▶ SELECTED PASSAGE:
_ _ _

Wikipedia co-founder slams “insane left-ward drive” of so-called neutral online platforms

Suggests that major websites should lose their Section 230 legal protections

Larry Sanger is a co-founder of the website Wikipedia. He is credited with coining the name of the site and writing the majority of its original governing policy. He also worked on Nupedia, Citizendium, and Everipedia and he was a former Philosophy Professor at Ohio State University.

In 2007, however, Sanger called Wikipedia “broken beyond repair.” Early on, left-wing activists made a large effort to take over any politically-charged areas of the site and write one-sided articles. For a very long time now, they have blocked writers from adding balance to these entries.

_ _ _

▶ REQUEST: Rewrite the passage about the Wikipedia co-founder's criticism, starting at the words "In 2007, however, Sanger" and ending after "to these entries.", replacing "broken beyond repair" with "beyond saving".

▶ AVAILABLE DATA:
_ _ _

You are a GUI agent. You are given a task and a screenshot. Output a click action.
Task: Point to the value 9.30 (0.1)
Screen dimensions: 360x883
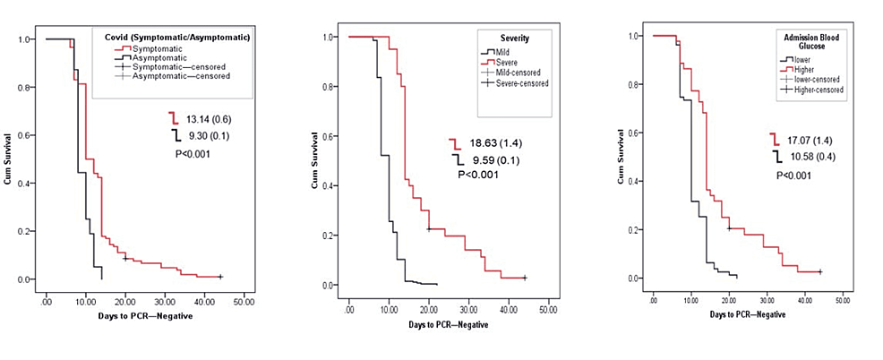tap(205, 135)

_ _ _

▶ SOLUTION FOR THIS TASK:
In 2007, however, Sanger called Wikipedia “beyond saving.” Early on, left-wing activists made a large effort to take over any politically-charged areas of the site and write one-sided articles. For a very long time now, they have blocked writers from adding balance to these entries.